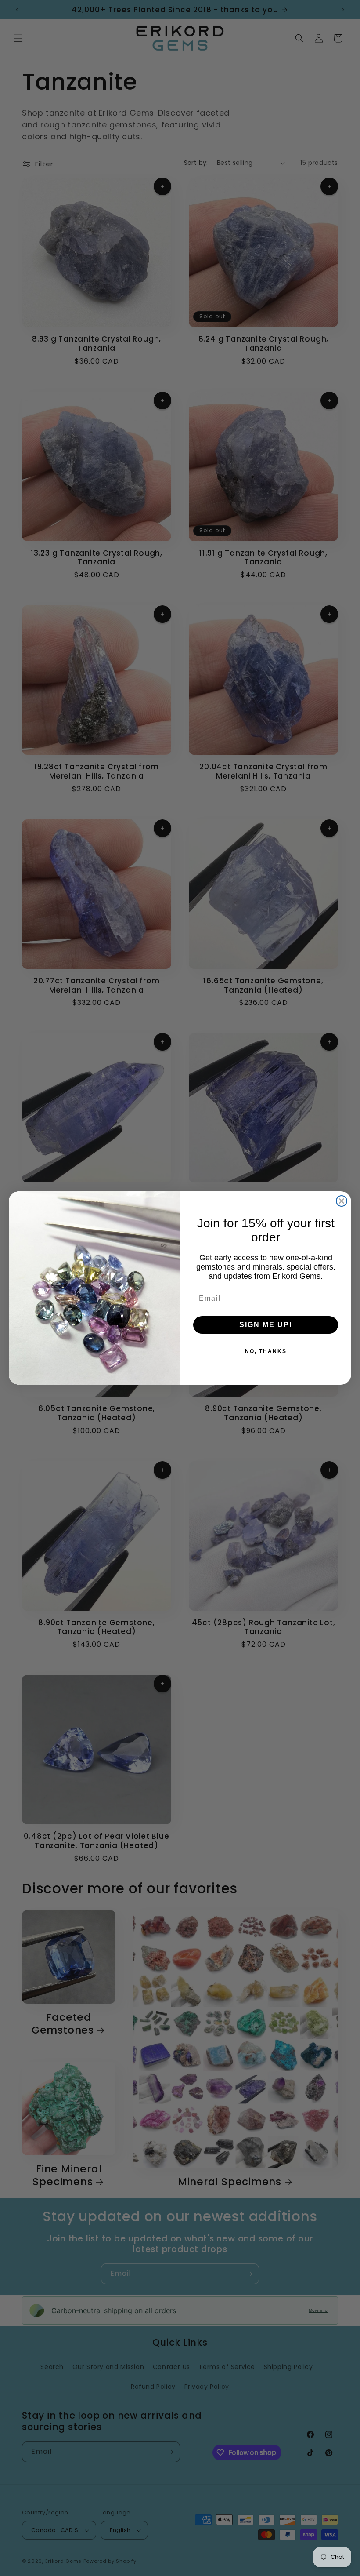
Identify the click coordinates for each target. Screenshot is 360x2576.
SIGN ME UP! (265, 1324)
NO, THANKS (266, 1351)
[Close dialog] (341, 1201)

...

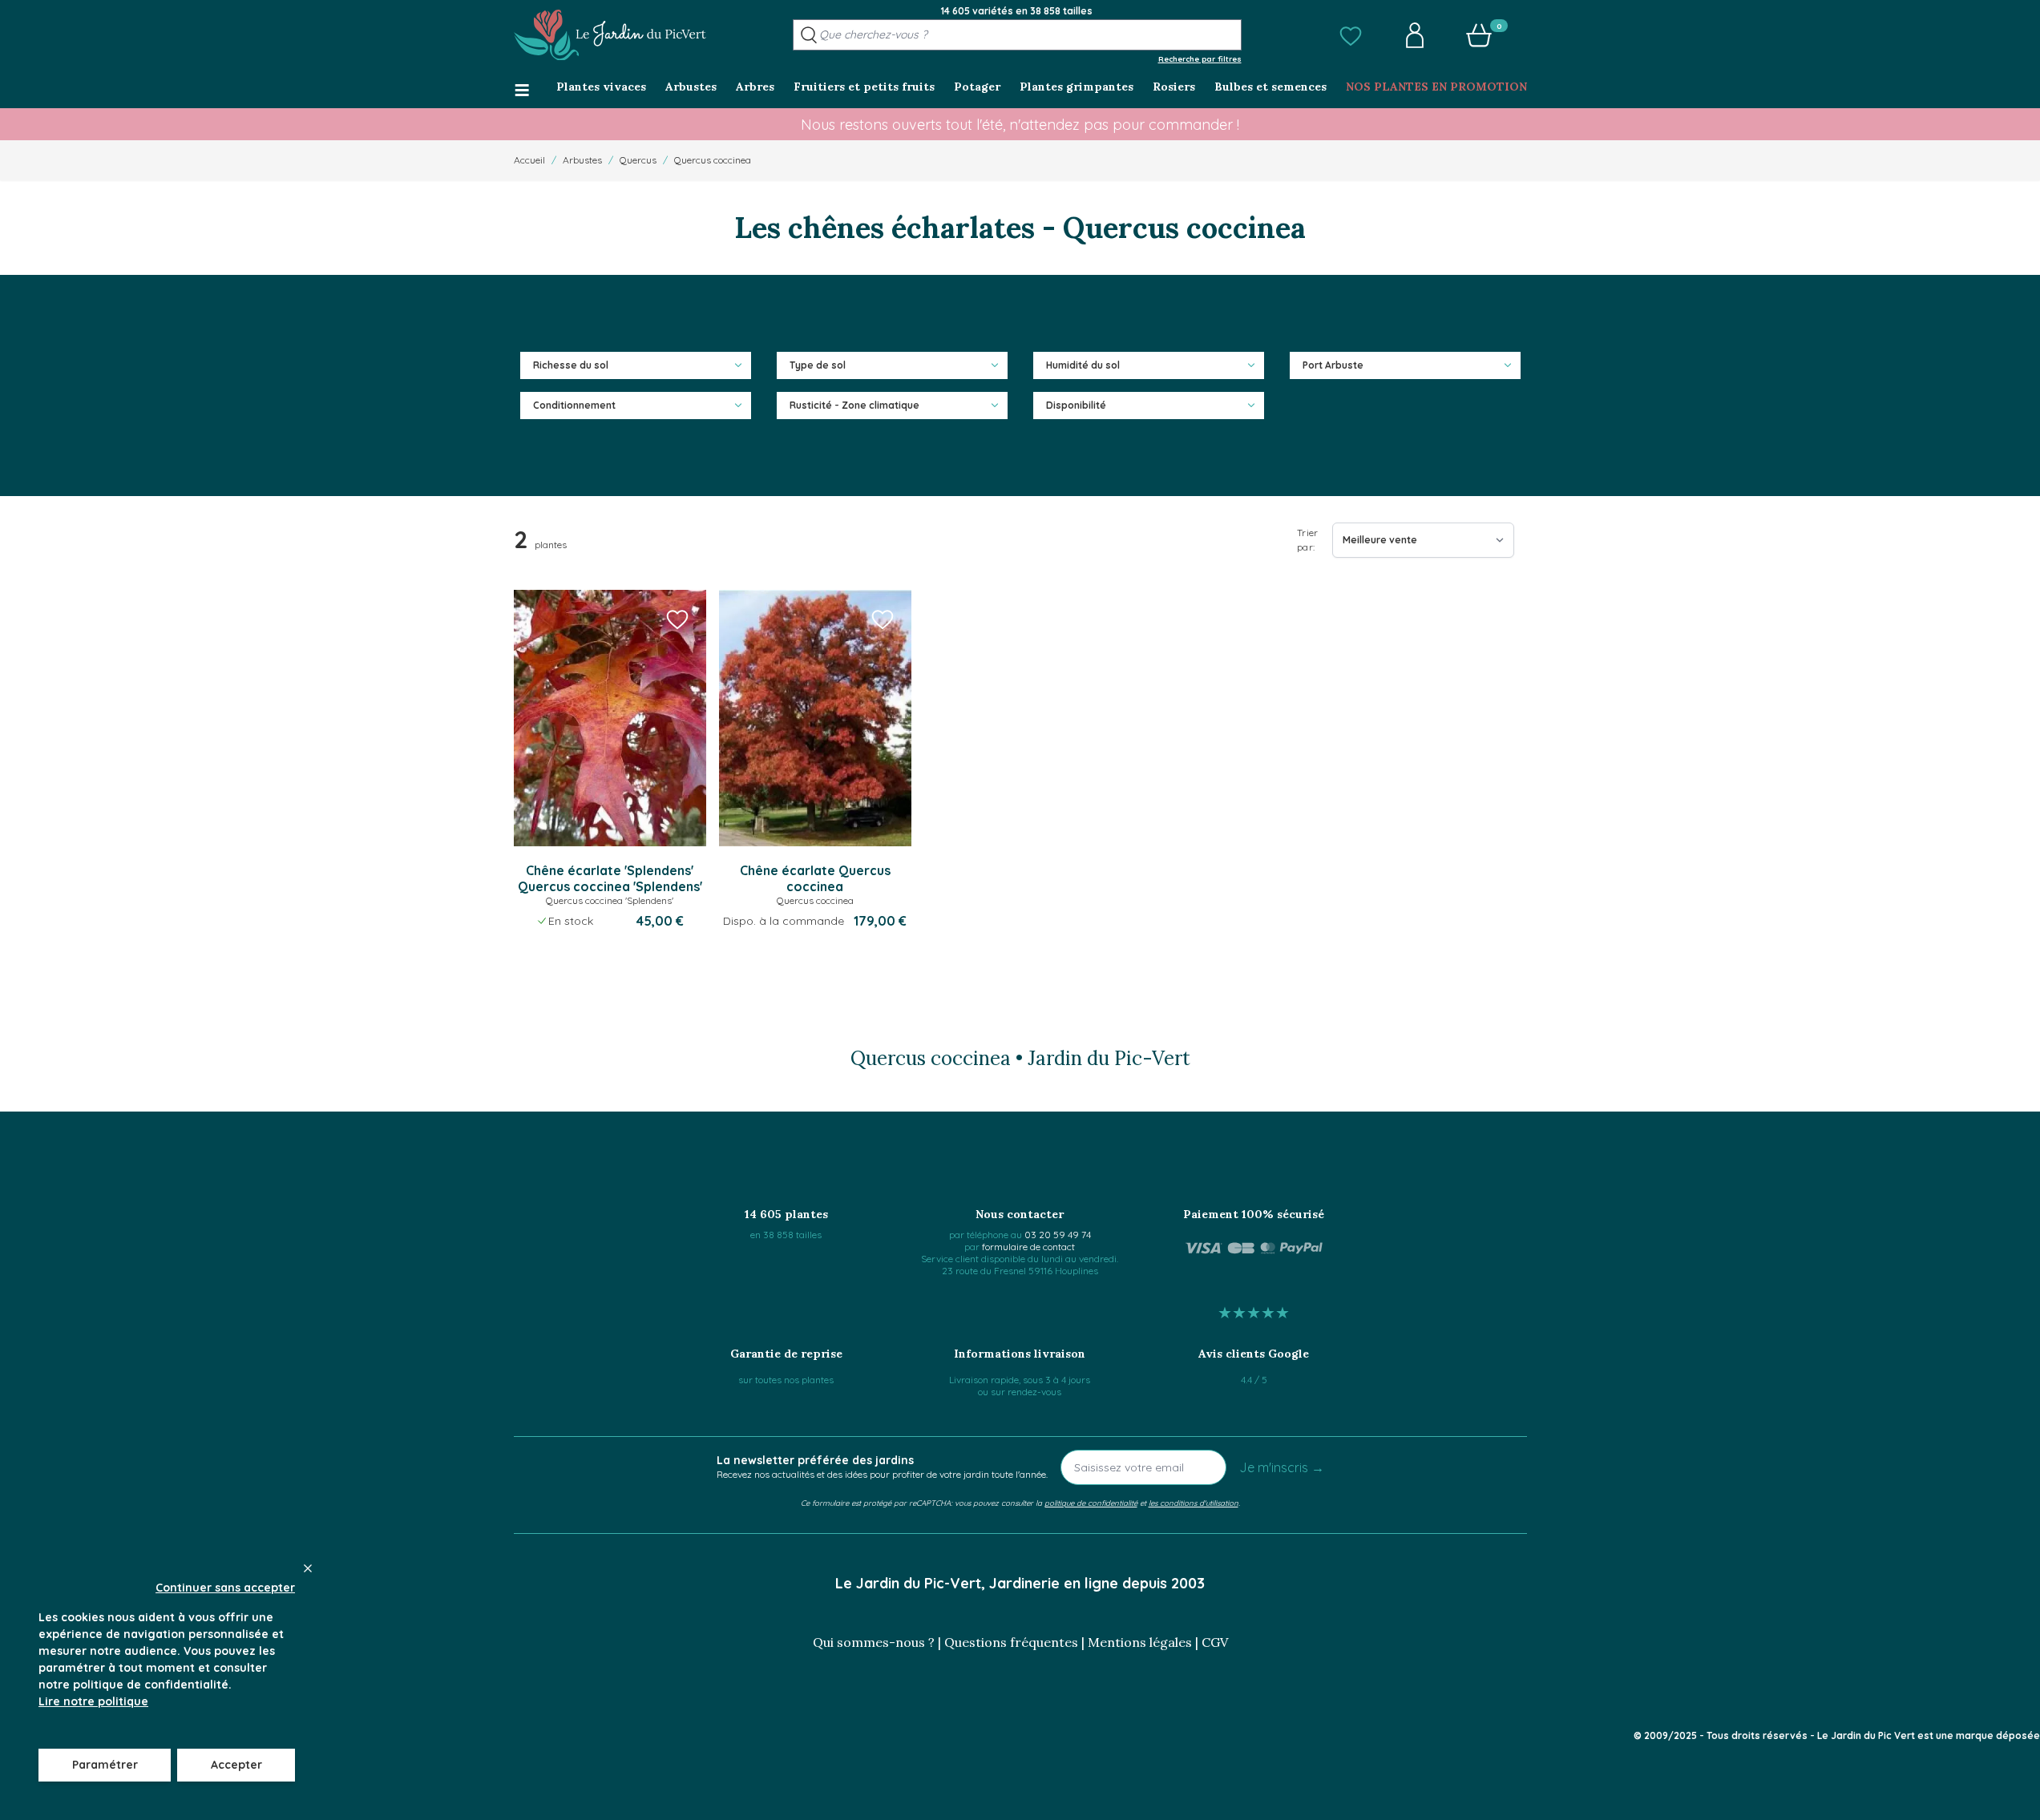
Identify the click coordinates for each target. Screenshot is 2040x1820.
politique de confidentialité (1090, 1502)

→ Problem requirements
Take the lines above from the one containing "Screenshot is 360x2576." to the one containing "[Close dialog] (341, 1201)" and retype them exactly, both ends included, with nothing added.

→ Answer section
Identify the click coordinates for each target. Screenshot is 360x2576.
SIGN ME UP! (265, 1324)
NO, THANKS (266, 1351)
[Close dialog] (341, 1201)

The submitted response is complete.